Preuve de la requérante
[4] M. Robert Lacasse, conjoint de la requérante, estime que la valeur réelle de la propriété à l’étude se situe entre 75 000 $ et 90 000 $.
[5] Afin de déterminer la valeur du terrain, M. Lacasse soumet trois ventes supplémentaires aux quatre ventes relevées par l’évaluateur municipal[1].
[6] Après avoir soustrait les évaluations municipales des bâtiments pour les ventes R-2 et R-4, les indications des valeurs de terrain se lisent comme suit :
Vente |
$/m2 |
R-1 |
23,04 $ |
R-2 |
15,84 $ |
R-4 |
22,23 $ |
[7] En considérant également le taux de 21,77 $/m2, dérivé de la vente T-4[2] de M. Leblond, dont il dépose le « listing »[3], il obtient un taux moyen de 20,72 $/m2.
[8] M. Lacasse applique ce taux unitaire moyen à la superficie de 2 468,52 m2 du terrain à l’étude et obtient une indication de valeur de 51 147,88 $ pour le terrain.
[9] Comme l’indiquent différentes photos[4], le terrain est inondé.
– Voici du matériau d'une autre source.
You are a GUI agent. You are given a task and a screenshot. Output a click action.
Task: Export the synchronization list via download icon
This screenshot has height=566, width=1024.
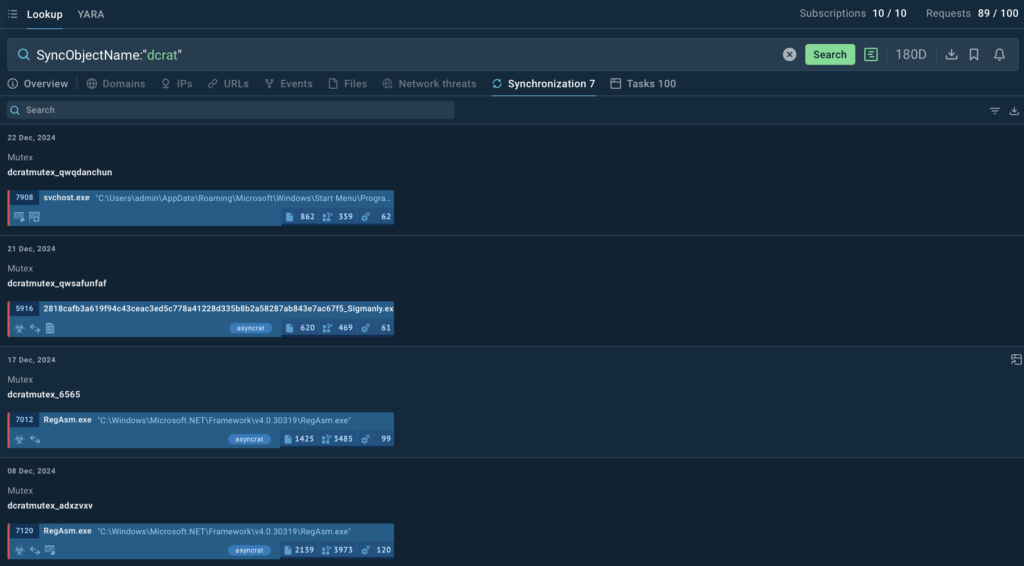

Il estime que la valeur en est affectée et c’est pourquoi il applique une dépréciation de 50 % et retient finalement une valeur de 25 573 $ pour le terrain.
[10] M. Lacasse additionne à la valeur du terrain le montant de 46 800 $, estimé pour le bâtiment dans la méthode de comparaison du rapport I-1, et obtient une valeur globale de 72 373 $, d’où la valeur de 75 000 $ dans sa demande de révision.
[11] Il mentionne que la municipalité exige une fosse septique scellée, ce qui nécessite des frais de vidanges supplémentaires[5].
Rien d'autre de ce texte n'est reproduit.